Friday, January 28, 2011

Reading response 3 Animation—How should we take advantage of it?

There are some important questions you should ask yourself before incorporating animation into the site. Here are a few of them:
  • Does the animation add anything of value?
  • Does it make the page/site/button easier to use?
  • Does it make the purpose or meaning of the page/site/button clearer?
  • Is the animation distracting? Does it draw the user's attention away from the page's actual content or the site's core message?

The important thing to remember here is that you are not your website's target audience. Just because you, your employees, or your friends think the animation is cute, funny, or technologically advanced is no guarantee that your site's visitors will think so.

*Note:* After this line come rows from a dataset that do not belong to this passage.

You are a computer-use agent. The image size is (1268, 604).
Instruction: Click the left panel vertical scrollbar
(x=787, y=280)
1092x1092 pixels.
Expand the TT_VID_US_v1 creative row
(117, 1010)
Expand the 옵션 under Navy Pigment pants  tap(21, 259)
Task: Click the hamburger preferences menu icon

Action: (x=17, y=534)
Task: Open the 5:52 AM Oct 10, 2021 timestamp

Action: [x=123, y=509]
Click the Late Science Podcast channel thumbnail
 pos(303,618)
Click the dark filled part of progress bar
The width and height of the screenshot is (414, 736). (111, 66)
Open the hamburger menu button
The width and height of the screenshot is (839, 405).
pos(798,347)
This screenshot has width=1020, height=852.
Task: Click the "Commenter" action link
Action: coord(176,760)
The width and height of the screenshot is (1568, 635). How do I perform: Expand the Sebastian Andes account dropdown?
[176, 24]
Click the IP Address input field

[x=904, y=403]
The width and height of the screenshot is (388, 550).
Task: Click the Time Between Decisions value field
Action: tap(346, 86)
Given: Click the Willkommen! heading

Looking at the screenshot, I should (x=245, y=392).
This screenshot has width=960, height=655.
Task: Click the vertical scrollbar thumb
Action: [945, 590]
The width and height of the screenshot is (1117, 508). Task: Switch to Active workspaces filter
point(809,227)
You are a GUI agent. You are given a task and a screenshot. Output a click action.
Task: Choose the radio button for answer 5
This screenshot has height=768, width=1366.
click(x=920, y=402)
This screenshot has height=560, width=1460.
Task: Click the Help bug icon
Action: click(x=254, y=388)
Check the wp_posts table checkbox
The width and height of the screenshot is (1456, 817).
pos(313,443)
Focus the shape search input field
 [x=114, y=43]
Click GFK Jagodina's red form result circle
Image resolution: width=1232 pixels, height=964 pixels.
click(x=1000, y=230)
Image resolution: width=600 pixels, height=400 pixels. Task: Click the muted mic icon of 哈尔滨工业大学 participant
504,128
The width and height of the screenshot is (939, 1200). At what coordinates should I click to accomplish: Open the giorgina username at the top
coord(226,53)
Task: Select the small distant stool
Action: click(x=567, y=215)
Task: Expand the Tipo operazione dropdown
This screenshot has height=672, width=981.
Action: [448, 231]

Animation can be a really useful tool. It can make a website more usable, more engaging, and more effective. But like any tool, animation is only helpful when it's needed. You should only use animation when it serves a clear purpose, and even then, you should use it carefully, because too much animation is much worse than not having any at all.

Resource: Animation: Is it good for your website? Retrieve from http://www.inspire-consulting.com/resources/article.aspx?id=10

Regarding the application of animation, it seems that I have never thought carefully about these rules and relevant gentle reminders until I have the chance to review our course wiki of animation for assignment. I am always a visual person. I love animation since I was kid. Even now, if I have to make one choice, I prefer a website with the combination of texts and visual images (including animation) to the one that just full of texts without decoration---even those visual images are just for decoration purpose.

I agree that well-applied animation can improve learning skills and abilities, whereas, constantly running animations can be distracting when used excessively. In most cases, the appropriate application, in my opinion, helps us understand the content faster and more easily, while, ill-applied animation sometimes challenges our patience and makes us weary. Its application has more implications than we expected, such as the consideration of the contexts—formal or informal situations, the target users—age and gender, the purposes—for acquisition or for entertainment/ fun, the content demonstrated---academic or practical, so on and so forth.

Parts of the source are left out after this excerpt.